● Rows

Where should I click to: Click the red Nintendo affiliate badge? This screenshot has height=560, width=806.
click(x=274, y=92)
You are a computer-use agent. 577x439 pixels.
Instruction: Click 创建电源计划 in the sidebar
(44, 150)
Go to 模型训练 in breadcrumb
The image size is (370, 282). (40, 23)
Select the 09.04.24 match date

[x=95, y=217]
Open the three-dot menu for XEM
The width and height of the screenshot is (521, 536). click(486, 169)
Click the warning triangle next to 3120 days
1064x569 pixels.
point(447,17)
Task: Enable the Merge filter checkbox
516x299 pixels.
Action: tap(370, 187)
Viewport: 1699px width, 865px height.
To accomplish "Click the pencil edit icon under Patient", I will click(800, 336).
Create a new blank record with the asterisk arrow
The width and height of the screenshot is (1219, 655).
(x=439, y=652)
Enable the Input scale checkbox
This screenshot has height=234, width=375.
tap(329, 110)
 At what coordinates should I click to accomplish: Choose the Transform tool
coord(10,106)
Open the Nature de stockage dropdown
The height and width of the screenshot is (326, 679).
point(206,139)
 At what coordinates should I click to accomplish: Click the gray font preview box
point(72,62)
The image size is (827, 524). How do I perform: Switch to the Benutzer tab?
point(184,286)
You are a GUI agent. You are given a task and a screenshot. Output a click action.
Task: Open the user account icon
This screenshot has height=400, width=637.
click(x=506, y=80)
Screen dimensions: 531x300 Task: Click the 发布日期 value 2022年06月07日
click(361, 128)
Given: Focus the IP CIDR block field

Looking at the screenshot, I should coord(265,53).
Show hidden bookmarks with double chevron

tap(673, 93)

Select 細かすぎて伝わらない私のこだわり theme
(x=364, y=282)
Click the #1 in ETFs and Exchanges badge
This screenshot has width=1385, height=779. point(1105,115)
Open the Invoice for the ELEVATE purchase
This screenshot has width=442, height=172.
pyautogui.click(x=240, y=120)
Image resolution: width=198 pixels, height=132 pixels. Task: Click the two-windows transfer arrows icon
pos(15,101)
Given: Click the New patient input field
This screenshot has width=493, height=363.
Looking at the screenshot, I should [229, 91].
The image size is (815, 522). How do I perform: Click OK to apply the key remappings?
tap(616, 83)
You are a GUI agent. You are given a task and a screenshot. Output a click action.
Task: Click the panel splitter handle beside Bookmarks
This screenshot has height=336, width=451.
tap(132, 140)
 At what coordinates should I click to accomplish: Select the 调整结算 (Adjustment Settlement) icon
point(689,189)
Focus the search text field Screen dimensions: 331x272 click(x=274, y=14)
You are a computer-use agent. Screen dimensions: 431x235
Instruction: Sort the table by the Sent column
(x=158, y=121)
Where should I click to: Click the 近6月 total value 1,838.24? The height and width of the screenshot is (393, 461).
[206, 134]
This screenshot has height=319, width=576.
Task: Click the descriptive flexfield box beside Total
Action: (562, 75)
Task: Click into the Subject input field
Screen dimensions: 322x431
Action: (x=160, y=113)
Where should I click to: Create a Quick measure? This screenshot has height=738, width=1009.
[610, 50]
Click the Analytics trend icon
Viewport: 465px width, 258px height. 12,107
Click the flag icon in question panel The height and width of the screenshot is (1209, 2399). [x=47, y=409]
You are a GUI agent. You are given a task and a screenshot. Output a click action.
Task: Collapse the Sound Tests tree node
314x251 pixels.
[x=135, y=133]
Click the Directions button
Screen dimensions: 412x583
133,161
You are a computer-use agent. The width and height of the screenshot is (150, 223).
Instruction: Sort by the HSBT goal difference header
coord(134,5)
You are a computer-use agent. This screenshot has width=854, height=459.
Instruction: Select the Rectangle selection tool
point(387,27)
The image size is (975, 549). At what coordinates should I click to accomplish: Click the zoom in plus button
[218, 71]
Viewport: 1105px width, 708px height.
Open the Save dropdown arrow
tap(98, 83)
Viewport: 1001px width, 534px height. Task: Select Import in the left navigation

● Work to do
Render every line from the one containing "Viewport: 1105px width, 708px height." through the end of the items as a Markdown table with the columns Row and Text, leaving out any blank lines.

● Exercise output
| Row | Text |
|---|---|
| 1 | Viewport: 1105px width, 708px height. |
| 2 | Open the Save dropdown arrow |
| 3 | tap(98, 83) |
| 4 | Viewport: 1001px width, 534px height. Task: Select Import in the left navigation |